── LISTED ENTRIES
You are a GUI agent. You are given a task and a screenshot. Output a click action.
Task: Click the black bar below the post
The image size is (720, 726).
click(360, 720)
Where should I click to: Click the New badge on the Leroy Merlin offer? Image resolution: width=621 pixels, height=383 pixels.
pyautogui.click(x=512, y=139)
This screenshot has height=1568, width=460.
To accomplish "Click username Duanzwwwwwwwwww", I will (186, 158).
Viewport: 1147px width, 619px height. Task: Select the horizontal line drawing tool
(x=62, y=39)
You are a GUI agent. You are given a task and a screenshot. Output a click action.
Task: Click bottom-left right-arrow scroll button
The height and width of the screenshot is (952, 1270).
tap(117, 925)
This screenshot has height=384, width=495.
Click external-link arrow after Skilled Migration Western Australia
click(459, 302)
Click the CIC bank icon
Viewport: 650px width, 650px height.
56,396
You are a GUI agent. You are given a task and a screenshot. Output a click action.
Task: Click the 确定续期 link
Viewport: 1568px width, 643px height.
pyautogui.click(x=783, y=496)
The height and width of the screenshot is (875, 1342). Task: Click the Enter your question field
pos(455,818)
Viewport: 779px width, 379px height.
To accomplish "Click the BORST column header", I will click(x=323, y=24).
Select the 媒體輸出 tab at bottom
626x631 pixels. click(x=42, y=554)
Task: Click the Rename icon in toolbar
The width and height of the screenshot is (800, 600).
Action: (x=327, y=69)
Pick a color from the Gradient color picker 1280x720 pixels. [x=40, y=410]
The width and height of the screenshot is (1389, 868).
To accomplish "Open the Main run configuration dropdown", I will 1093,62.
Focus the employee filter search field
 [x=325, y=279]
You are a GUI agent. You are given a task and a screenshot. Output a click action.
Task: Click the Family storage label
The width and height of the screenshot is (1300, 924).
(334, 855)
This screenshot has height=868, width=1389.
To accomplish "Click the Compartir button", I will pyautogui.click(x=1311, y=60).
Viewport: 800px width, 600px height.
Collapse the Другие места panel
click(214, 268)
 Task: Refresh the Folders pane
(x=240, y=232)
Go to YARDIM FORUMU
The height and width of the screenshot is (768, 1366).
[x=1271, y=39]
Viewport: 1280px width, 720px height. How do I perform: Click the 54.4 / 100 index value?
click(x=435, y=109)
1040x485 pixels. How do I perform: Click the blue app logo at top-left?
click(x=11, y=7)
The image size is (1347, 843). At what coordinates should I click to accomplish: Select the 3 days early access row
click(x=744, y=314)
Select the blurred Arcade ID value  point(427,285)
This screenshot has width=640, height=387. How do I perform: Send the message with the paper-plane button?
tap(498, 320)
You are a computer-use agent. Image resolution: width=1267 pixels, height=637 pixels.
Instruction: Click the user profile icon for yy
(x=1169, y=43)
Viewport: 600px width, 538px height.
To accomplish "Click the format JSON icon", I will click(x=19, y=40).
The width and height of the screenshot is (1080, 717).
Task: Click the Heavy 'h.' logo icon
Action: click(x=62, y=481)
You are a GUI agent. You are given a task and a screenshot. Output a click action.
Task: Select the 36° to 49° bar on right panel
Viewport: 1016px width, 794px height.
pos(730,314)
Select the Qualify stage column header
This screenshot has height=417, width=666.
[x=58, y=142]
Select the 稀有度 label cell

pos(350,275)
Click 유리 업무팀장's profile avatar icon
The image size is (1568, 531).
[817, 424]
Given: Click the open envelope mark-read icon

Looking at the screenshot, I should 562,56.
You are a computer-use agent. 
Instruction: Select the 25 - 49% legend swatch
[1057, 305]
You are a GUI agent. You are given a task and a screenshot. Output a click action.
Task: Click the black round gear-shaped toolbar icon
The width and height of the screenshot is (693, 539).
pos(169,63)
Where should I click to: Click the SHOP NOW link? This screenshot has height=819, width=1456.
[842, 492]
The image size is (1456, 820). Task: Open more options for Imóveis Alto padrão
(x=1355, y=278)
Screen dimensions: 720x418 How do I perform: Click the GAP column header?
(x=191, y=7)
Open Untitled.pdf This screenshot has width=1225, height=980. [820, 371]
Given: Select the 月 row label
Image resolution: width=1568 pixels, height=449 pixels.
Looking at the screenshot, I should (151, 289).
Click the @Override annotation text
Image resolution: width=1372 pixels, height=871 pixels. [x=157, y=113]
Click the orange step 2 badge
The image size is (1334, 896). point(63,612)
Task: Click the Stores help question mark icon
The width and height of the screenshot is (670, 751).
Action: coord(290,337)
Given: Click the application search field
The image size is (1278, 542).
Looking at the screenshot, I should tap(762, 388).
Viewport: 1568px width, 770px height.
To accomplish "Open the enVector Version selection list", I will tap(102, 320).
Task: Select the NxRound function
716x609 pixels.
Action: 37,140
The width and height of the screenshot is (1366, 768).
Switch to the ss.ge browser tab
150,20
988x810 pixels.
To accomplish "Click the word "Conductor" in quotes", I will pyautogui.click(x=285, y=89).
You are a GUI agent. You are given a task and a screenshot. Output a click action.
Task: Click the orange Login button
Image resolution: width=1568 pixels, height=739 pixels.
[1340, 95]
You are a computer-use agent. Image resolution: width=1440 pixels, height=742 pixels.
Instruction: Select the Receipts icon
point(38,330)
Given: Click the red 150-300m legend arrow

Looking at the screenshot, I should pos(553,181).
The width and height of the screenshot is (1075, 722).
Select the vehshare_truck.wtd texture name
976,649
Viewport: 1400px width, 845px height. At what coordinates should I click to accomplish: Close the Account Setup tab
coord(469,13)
────
• GIVEN REQUEST:
Find every line in the rows above that contains the word "label", and copy each of those lines.

• WORKED SOLUTION:
Task: Click the Family storage label
Select the 稀有度 label cell
Given: Select the 月 row label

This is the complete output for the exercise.